### Stated task
Rewrite the records from the very first line through the line containing "scene collection is", swapping "Flip direction" for "Reverse direction" and leaving everything else unchanged.

### Supplied entries

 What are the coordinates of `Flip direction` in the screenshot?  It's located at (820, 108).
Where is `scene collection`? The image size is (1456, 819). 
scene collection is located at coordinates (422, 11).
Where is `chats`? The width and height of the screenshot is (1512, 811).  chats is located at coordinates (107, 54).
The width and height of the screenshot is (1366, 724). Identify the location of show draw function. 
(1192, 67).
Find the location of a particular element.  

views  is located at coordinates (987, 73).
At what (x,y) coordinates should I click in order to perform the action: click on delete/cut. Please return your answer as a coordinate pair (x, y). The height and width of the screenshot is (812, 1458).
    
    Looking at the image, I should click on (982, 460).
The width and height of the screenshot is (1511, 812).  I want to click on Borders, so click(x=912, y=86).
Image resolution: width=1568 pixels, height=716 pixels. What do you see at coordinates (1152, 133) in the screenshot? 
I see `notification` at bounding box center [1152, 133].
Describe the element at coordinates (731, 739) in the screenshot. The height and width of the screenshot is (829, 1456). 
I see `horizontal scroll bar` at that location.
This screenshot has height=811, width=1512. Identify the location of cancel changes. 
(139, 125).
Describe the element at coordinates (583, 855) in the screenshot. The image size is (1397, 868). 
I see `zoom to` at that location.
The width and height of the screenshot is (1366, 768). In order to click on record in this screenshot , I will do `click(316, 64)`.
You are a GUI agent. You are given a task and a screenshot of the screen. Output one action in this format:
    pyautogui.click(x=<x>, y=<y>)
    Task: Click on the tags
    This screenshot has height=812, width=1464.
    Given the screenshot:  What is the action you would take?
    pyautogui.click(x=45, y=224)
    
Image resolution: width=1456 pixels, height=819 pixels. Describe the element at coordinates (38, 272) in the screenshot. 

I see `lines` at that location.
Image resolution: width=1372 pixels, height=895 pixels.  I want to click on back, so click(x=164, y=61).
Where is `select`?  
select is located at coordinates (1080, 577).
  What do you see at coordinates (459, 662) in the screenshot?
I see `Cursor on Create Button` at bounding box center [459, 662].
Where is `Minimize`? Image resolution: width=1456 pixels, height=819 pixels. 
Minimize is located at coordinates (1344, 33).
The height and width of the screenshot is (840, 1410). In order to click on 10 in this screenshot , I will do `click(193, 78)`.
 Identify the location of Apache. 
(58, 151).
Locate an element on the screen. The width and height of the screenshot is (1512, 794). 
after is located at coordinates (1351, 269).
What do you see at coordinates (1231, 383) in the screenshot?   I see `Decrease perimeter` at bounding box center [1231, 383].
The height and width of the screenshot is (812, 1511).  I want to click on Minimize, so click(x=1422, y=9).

### Result
 What are the coordinates of `Reverse direction` in the screenshot?  It's located at (820, 108).
Where is `scene collection`? The image size is (1456, 819). 
scene collection is located at coordinates (422, 11).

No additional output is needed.